Building the Best Anti-Fraud Bot You've Never Heard Of

An adventurous dive into the world of fraudulent Steam/Discord links

I made a Discord bot that will automatically detect fraudulent Steam/Nitro links on Discord, and ban the person sending these. The impressive part: it works on never-before seen links, and its false-positive and false-negative rate is ridiculously low. It’s totally open source and you can protect your server too! Check out the Installation section if you are interested.


This post is quite technical. If you’re interested in how I developed this idea, then you are in for a treat. If not, feel free to skip to wherever you want.

Table of contents:

Note: This blog post contains domains associated to fraud. DO NOT VISIT LINKS IN CODE BLOCKS. THEY ARE FRAUDULENT LINKS. All sites that are safe in this post are hyperlinked.


The plague

For a few months now, Discord has been plagued by botnets of stolen accounts that try to scam users. You’ve probably seen them around. They look something like this:

Scams

If you look closely, you’ll realise that the links (which I blurred) lead to non-Steam/Discord websites.

The principle behind these scams is simple: compromised accounts spam servers and DMs with links to a fake Nitro redemption site. Victims then enter their username and password, and become compromised themselves.

The problem got really bad the last few weeks. I started getting pinged too often because of some sort of scam going on. Annoyed at the mild inconvenience of a @Staff ping, I decided: Enough of that! Let’s combat Discord & Steam fraud at never-before seen effectivity.

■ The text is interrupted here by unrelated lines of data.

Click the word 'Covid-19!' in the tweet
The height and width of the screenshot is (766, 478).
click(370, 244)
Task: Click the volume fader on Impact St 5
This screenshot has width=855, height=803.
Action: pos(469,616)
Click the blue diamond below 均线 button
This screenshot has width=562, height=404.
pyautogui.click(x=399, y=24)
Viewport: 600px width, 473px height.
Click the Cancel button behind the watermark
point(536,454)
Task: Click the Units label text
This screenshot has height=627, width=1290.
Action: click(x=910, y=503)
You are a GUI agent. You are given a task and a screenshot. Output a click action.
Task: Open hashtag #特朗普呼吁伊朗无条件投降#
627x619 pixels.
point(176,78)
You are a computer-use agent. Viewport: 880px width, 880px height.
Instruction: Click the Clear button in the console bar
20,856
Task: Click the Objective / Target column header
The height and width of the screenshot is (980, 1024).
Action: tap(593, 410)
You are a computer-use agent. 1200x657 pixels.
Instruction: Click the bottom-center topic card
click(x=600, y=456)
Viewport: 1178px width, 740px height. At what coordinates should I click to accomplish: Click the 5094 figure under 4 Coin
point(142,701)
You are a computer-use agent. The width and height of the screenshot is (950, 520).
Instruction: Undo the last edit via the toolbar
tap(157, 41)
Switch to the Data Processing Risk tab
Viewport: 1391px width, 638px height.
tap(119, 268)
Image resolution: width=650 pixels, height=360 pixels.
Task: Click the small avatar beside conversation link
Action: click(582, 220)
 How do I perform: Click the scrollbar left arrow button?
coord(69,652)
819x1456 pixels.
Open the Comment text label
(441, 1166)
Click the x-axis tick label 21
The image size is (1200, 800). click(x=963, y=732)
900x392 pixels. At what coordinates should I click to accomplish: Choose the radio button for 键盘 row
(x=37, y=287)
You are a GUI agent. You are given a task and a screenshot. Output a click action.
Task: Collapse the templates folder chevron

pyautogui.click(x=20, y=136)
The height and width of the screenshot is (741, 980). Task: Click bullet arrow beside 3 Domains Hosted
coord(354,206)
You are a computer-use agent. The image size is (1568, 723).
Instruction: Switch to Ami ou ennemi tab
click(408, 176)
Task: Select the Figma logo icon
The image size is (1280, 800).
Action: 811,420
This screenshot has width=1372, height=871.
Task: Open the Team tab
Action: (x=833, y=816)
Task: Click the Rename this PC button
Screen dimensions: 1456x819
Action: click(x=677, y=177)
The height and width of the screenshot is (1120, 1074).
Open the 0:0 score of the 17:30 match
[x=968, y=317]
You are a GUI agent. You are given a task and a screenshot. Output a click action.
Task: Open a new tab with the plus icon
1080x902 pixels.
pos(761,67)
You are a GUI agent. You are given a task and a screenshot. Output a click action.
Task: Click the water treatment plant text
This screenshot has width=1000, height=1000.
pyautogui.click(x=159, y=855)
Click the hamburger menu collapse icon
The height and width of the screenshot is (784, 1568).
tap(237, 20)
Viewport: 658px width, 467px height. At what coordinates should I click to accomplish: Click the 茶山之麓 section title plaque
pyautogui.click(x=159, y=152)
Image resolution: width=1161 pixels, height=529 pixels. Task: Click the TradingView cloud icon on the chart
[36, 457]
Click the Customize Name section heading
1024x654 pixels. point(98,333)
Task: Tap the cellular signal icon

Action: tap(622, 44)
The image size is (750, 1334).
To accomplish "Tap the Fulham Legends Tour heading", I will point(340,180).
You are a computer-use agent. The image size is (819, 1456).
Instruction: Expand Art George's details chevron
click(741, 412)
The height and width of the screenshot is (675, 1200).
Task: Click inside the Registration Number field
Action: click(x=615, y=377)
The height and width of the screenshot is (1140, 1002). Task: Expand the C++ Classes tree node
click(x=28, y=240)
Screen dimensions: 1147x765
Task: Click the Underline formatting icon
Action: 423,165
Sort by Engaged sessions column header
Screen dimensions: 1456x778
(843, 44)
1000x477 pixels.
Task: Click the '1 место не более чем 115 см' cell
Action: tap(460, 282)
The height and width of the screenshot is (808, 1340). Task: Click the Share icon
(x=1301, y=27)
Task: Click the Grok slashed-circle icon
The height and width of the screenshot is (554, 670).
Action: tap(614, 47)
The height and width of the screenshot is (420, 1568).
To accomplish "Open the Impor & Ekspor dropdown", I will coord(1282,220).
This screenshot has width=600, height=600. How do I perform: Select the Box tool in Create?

Phase 1: Developing the algorithm

First things first! You can’t build an effective anti-fraud algorithm without knowing what kind of data you’re dealing with. Thankfully, one of my fellow staff members was kind enough to provide me with a list of domains.

An exerpt can be seen below:

https://dlsc​ord.or​g/information-nitro
ht​tps://discordap​p.click/free/nitro
htt​ps://steamcommu​nity-nitro.ru/general

As you can see, these links generally follow one of the following trends:

  1. A legitimate domain with a non-official TLD.
  2. A slightly misspelled domain similar to the official domain.
  3. An official looking domain and TLD domain, however some additional keywords are added using hyphens.

The specific type of fraud with misspelled URLs is called typosquatting. I will be referring to this quite a lot. We need our algorithm to be able to deal with all 3 of these scenarios.

Step 2: Exploring our options

Now that we know what we are working with, we need to explore the different ways we can combat these links.

Denylisting

The first “solution” that came to mind is to keep a denylist of all domains that are known to be fraudulent. This solution is, to put it bluntly, primitive. It’s a cat and mouse game between scammers and those keeping the denylist up to date. New links will never be known until an incident occurs. As such, I regarded this as a worst-case scenario.

Discord actually implemented a basic denylist using hashes of malicious domains. Honestly, I’m not sure what I think of it. It’s something, but at the same time, scammers can and easily will get around it.

Regular expressions

Naturally, the next step is some form of regular expressions. We already had a chat-filter bot that supported regular expressions, which we extended with regular expressions for Steam scams. RegEx does support unknown links, which was definitely a good start. The problem is that you need to provide some sort of format, and abstracting such a format to be flexible enough to catch the large variety of links is challenging. For instance, this is what a URL RegExes looks like, which are all not perfect. RegEx was quite effective at first, however once the Nitro scams started rolling in, our filter essentially became useless. We just had a huge variety/scalability problem, so I needed to look into something else.

Machine learning

Here’s a buzzword for you: machine learning. I read a few papers on using machine learning to detect fraudulent URLs. However, while ML is definitely incredibly powerful, it still wasn’t enough for this.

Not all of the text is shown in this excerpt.